Il y a vraiment des Batman qui sortent du lot et ce titre en fait partie. Je me rends compte que chaque auteur donne sa vision du Batman qui peut être très différente. Cela convient ou pas… Ici, on a droit à une histoire riche et dense avec une narration maîtrisée et jamais ennuyeuse.



C’est vrai également qu’il y a une interconnexion entre différentes intrigues. On voit au début Catwoman mais elle ne croise plus la route de Batman par la suite dans le récit. Le procureur Harvey Dent fait également une petite apparition. L’adversaire de Batman est un moine fou qui sacrifie ses victimes lors de messes noires façon vampirisation. Il est dommage que ce duel tant attendu finisse aussi abruptement.

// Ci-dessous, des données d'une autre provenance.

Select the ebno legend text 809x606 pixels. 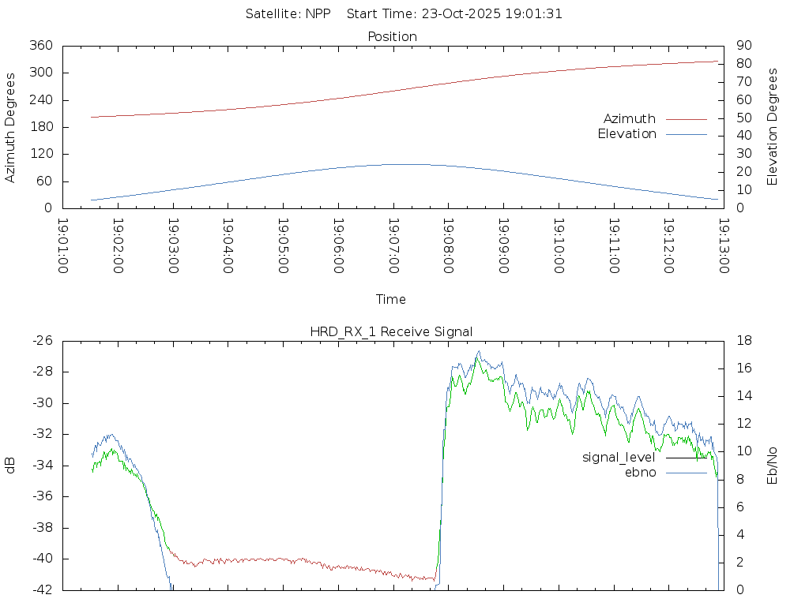click(640, 473)
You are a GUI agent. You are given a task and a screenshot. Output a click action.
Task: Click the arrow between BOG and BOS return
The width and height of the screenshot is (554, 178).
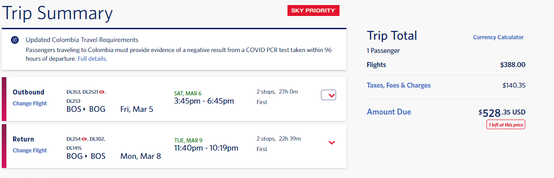pyautogui.click(x=85, y=157)
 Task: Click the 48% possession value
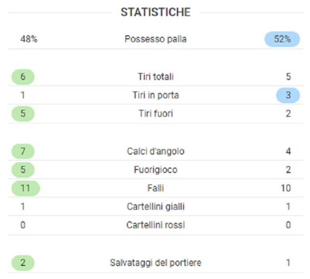(29, 39)
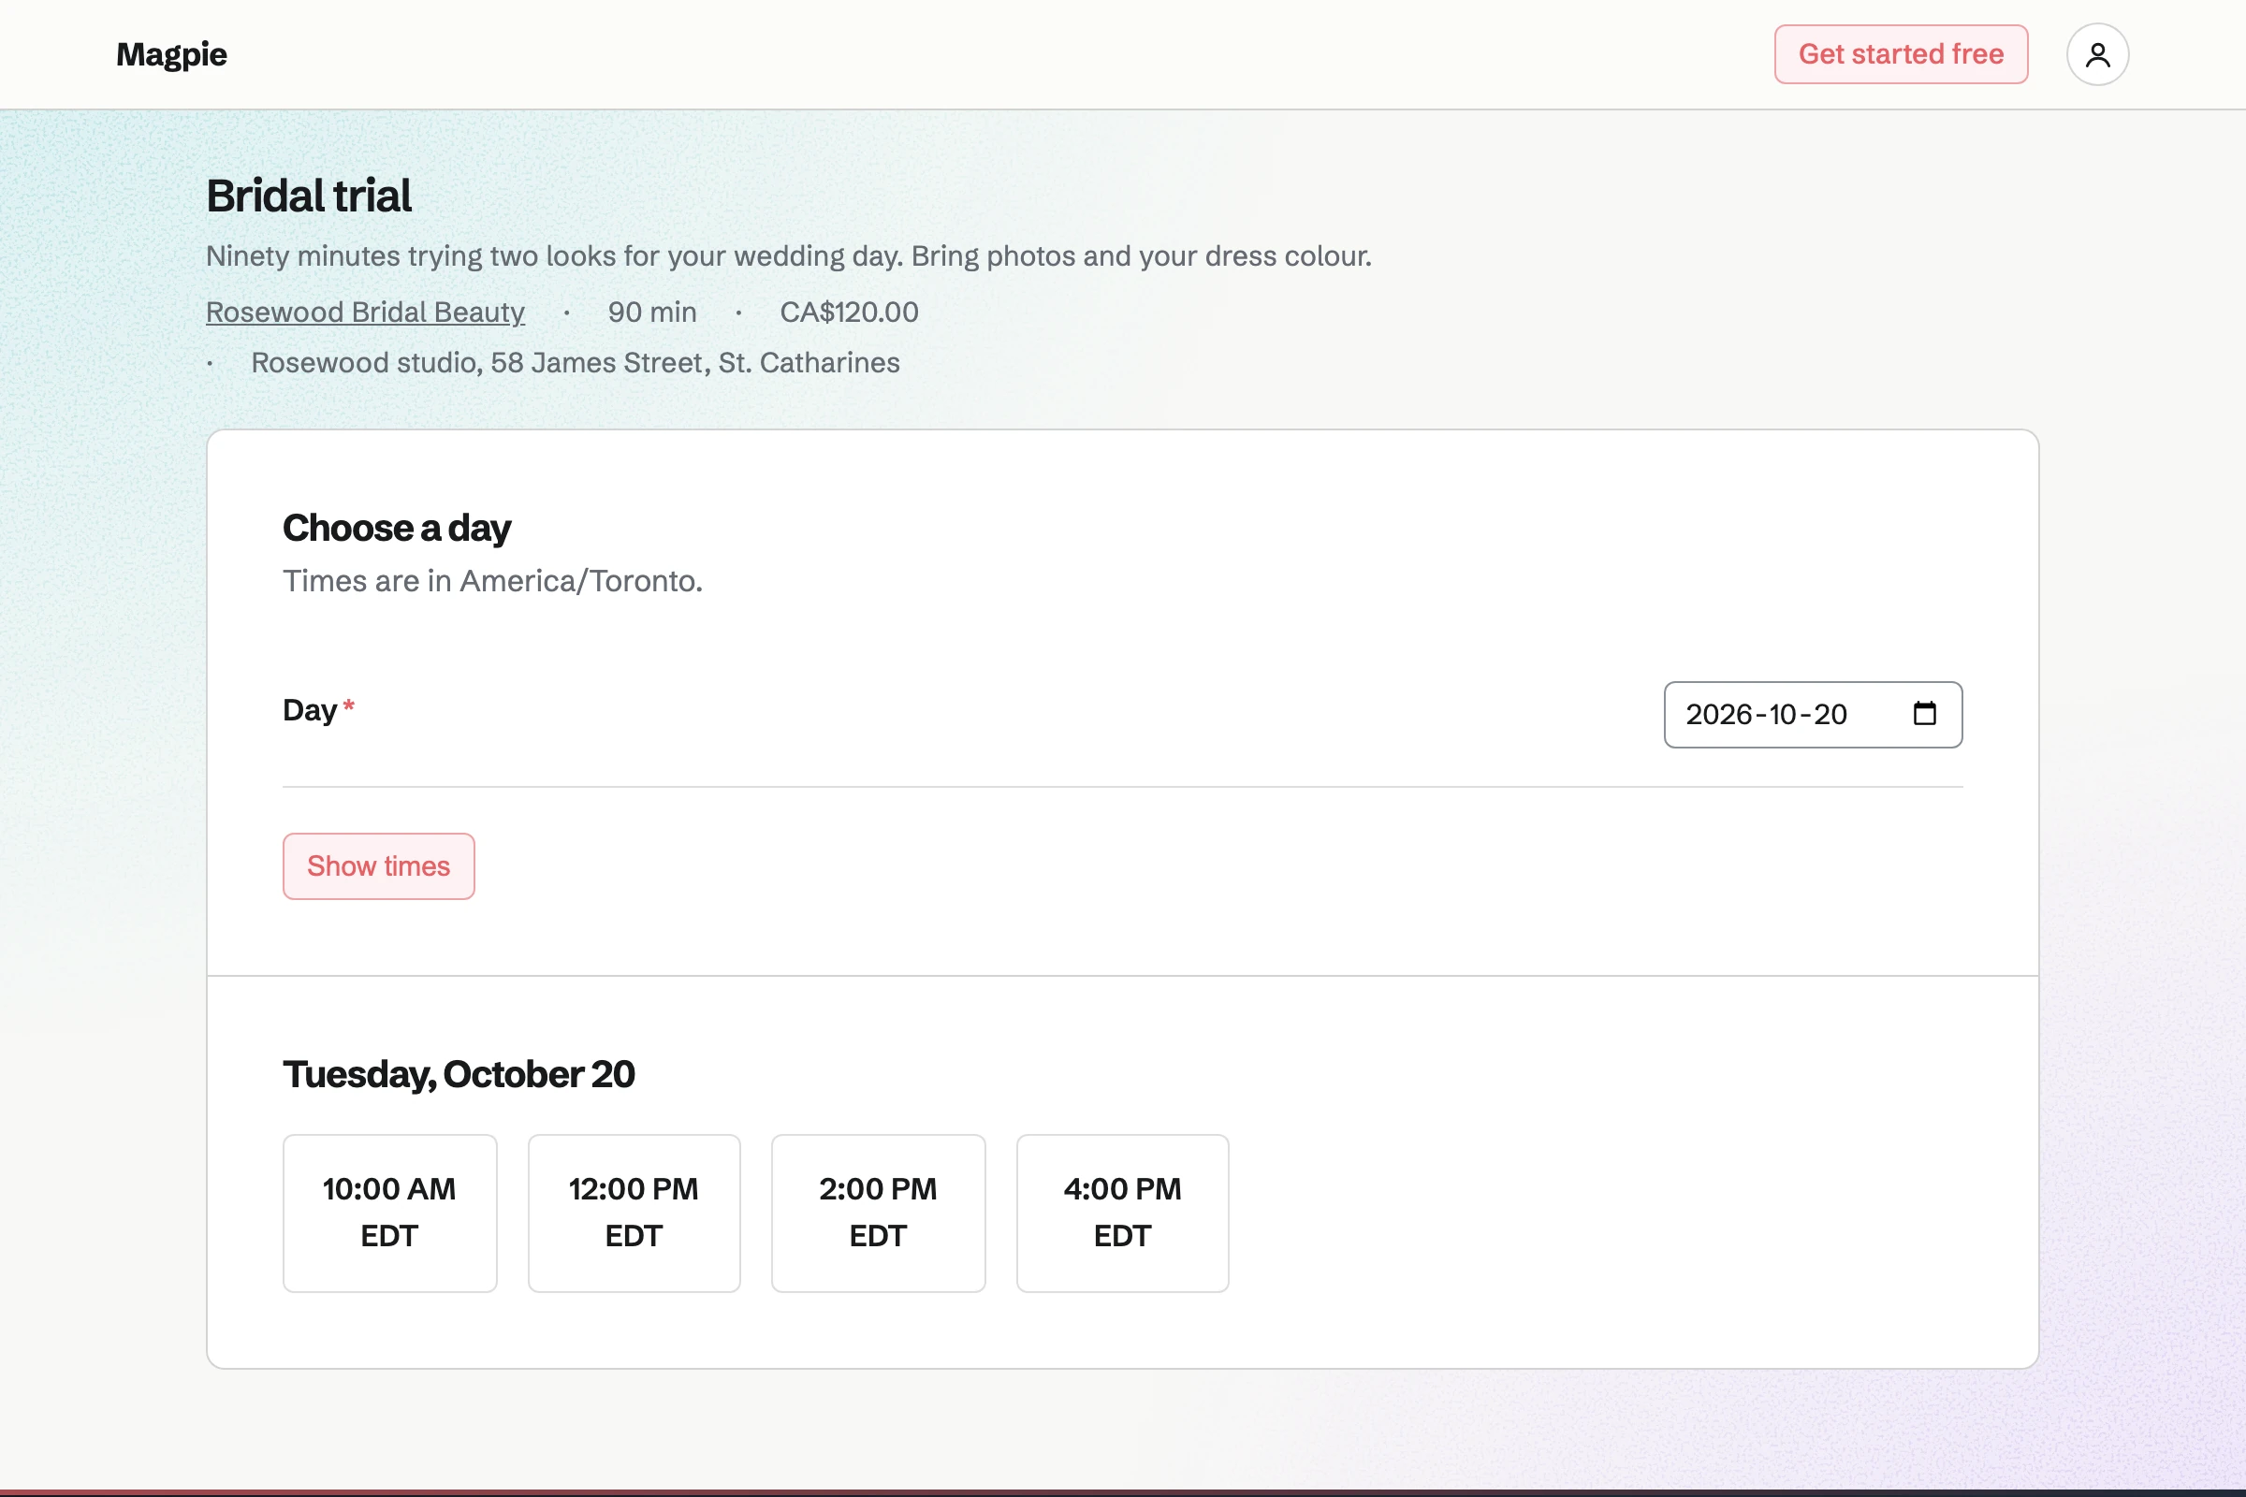Screen dimensions: 2246x1497
Task: Choose the 2:00 PM EDT slot
Action: pyautogui.click(x=878, y=1212)
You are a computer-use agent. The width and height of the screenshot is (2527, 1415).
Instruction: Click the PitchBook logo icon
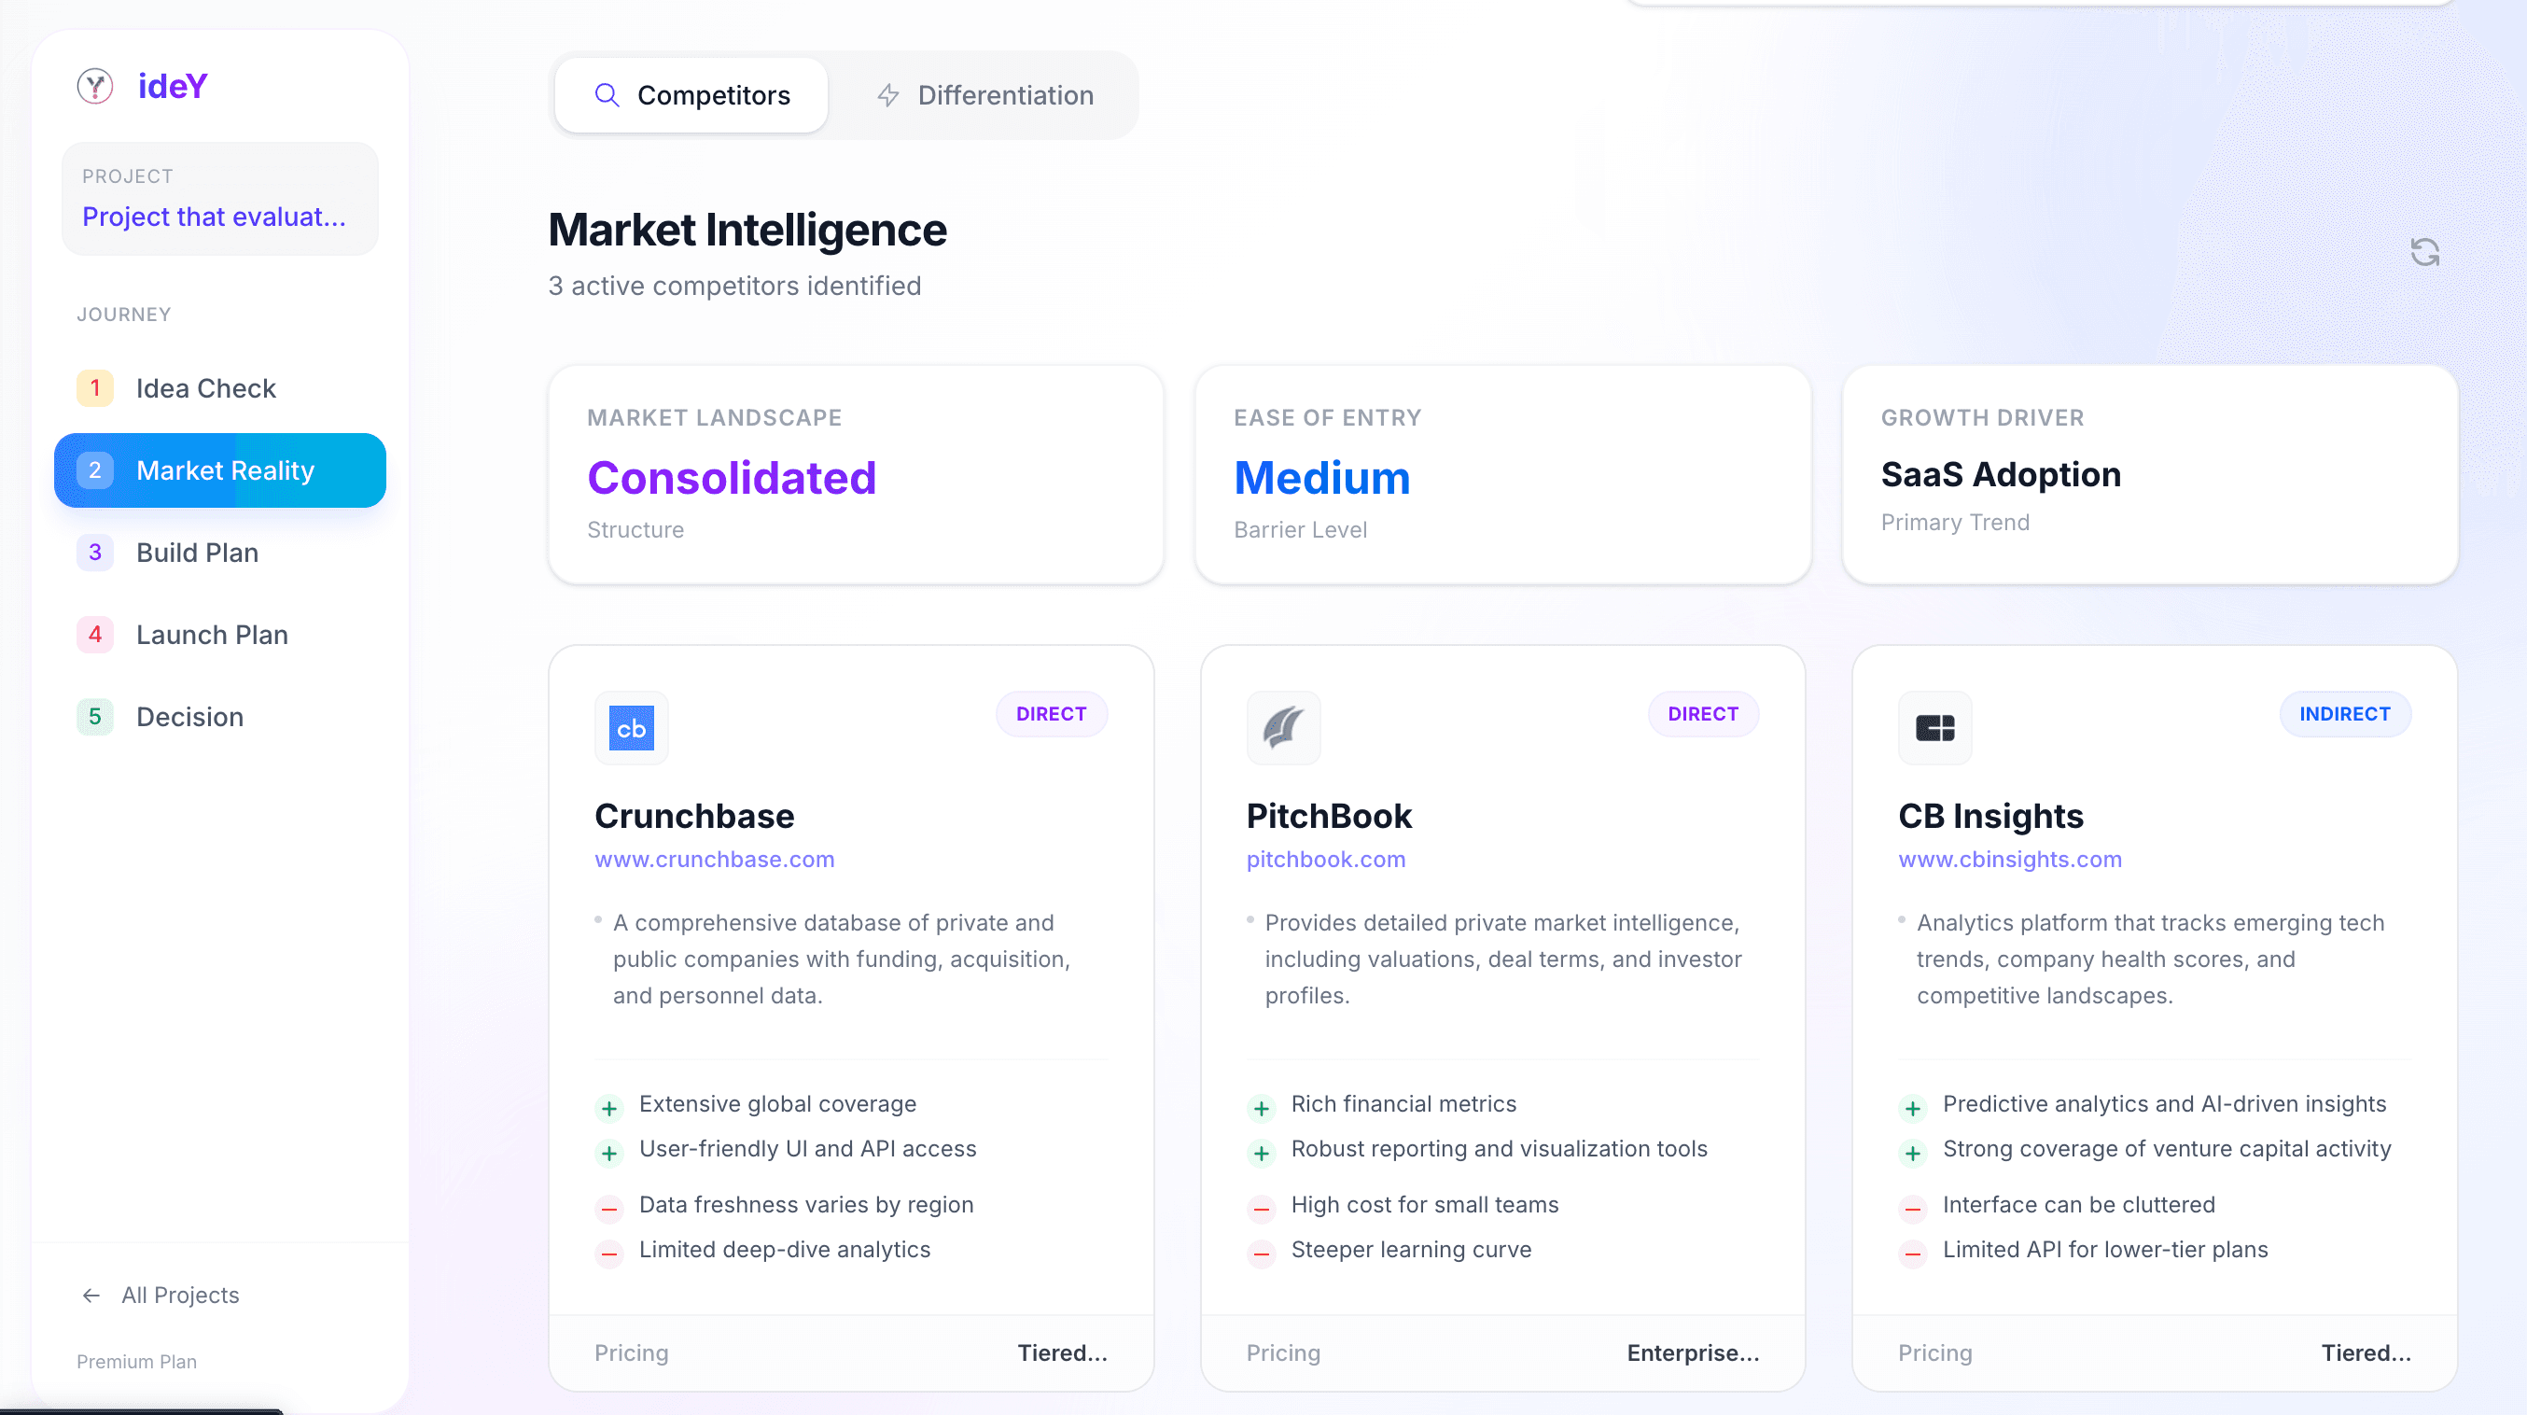point(1283,728)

Batman a également une petite amie très attachée à son père, un riche homme d’affaire complètement déboussolé depuis l’apparition d’une certaine chauve-souris. Oui, il y a incontestablement une véritable richesse de l’histoire et de la psychologie de chaque personnage.



Pour autant, on a l’impression que ce récit n’est qu’un épisode d’une grande aventure dont on attendrait la suite. En tout cas, je vais retenir le nom de cet auteur qui a mon sens, restitue à merveille l’univers de Batman. C’est l’un des meilleurs titres de la série malgré quelques défaillances.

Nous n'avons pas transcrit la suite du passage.